# Start of EXERCISE MATERIAL

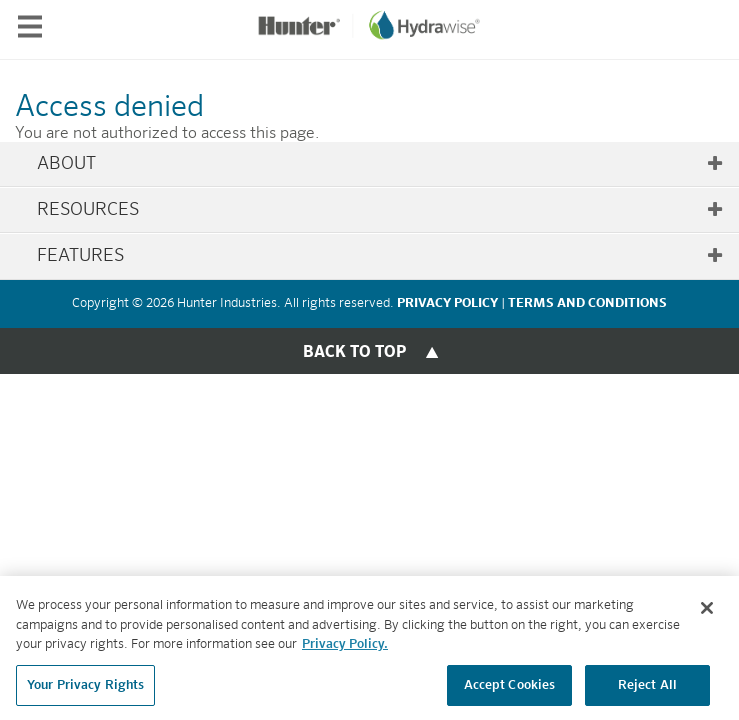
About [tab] (380, 164)
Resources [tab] (380, 210)
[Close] (707, 612)
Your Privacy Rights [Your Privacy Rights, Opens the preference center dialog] (85, 689)
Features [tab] (380, 256)
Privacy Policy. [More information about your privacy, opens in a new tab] (345, 648)
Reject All (647, 689)
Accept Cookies (510, 689)
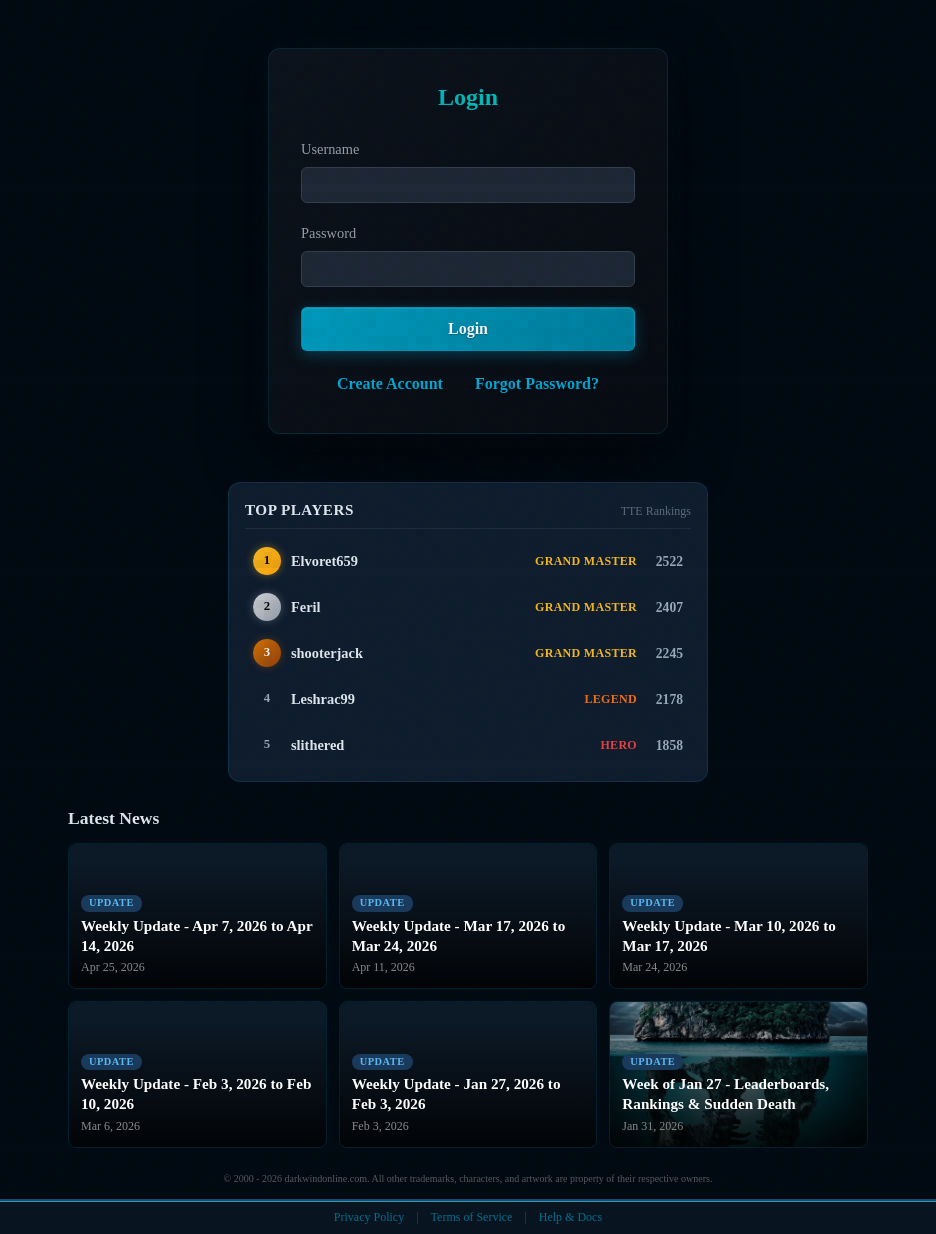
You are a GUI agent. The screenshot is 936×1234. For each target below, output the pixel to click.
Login (468, 328)
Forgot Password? (537, 383)
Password (328, 233)
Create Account (390, 383)
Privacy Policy (369, 1217)
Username (330, 149)
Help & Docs (570, 1217)
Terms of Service (472, 1217)
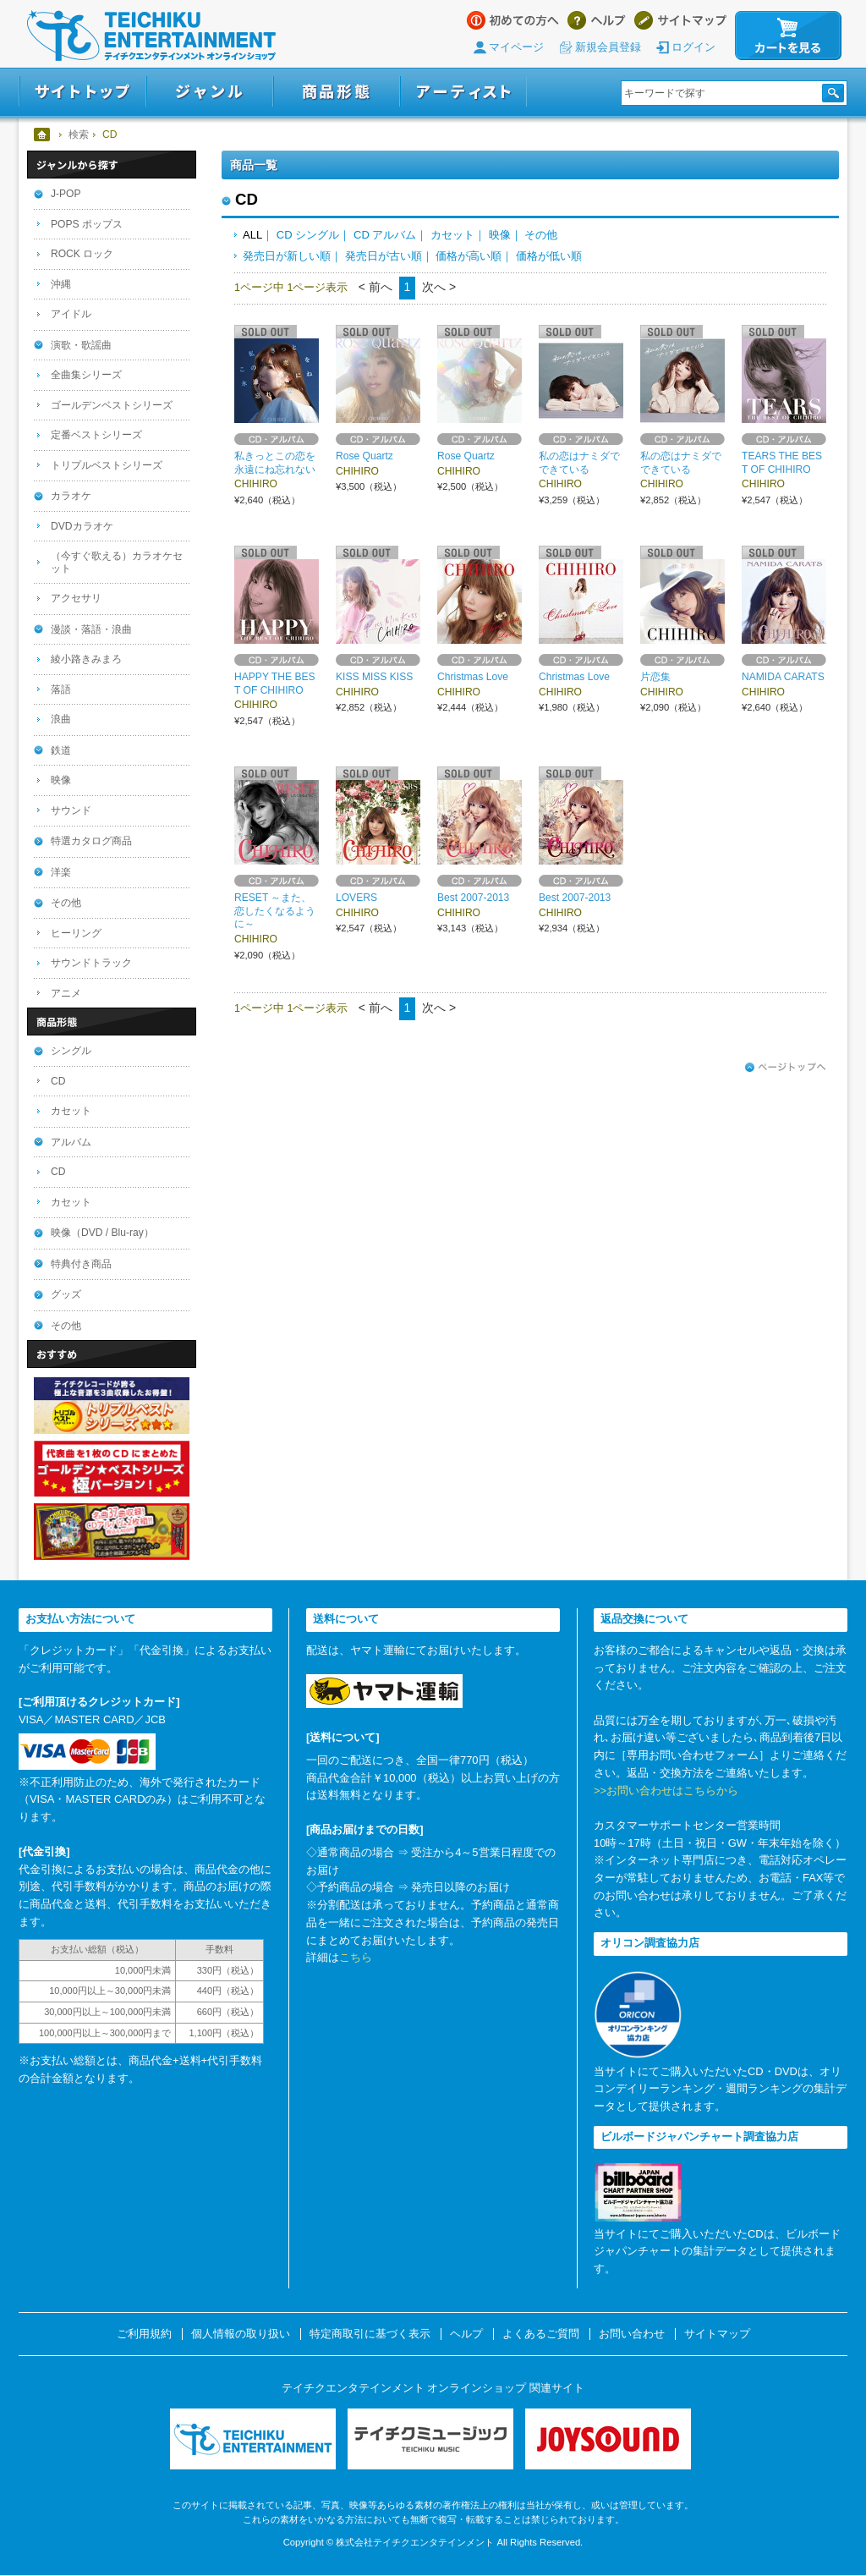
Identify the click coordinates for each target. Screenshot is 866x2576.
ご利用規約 (144, 2334)
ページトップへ (785, 1068)
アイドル (71, 314)
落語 (61, 689)
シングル (71, 1051)
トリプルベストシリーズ (106, 465)
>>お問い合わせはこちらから (666, 1790)
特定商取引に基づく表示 (370, 2334)
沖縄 (61, 284)
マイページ (516, 47)
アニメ (66, 993)
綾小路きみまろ (86, 659)
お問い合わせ (632, 2334)
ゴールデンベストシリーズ (112, 405)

# End of EXERCISE MATERIAL

[PROBLEM DETAILS]
Update the material above by changing every "Privacy Policy" to "Privacy Notice" and keeping all other text the same. Leave out the picture lines when you write it back.

[THE REPLY]
About [tab] (380, 164)
Resources [tab] (380, 210)
[Close] (707, 612)
Your Privacy Rights [Your Privacy Rights, Opens the preference center dialog] (85, 689)
Features [tab] (380, 256)
Privacy Notice. [More information about your privacy, opens in a new tab] (345, 648)
Reject All (647, 689)
Accept Cookies (510, 689)
You are a GUI agent. The screenshot is 936×1234. For each target below, output the pixel to click.
Login (468, 328)
Forgot Password? (537, 383)
Password (328, 233)
Create Account (390, 383)
Privacy Notice (369, 1217)
Username (330, 149)
Help & Docs (570, 1217)
Terms of Service (472, 1217)
Identify the click coordinates for each target. Screenshot is 866x2576.
ご利用規約 (144, 2334)
ページトップへ (785, 1068)
アイドル (71, 314)
落語 (61, 689)
シングル (71, 1051)
トリプルベストシリーズ (106, 465)
>>お問い合わせはこちらから (666, 1790)
特定商取引に基づく表示 (370, 2334)
沖縄 (61, 284)
マイページ (516, 47)
アニメ (66, 993)
綾小路きみまろ (86, 659)
お問い合わせ (632, 2334)
ゴールデンベストシリーズ (112, 405)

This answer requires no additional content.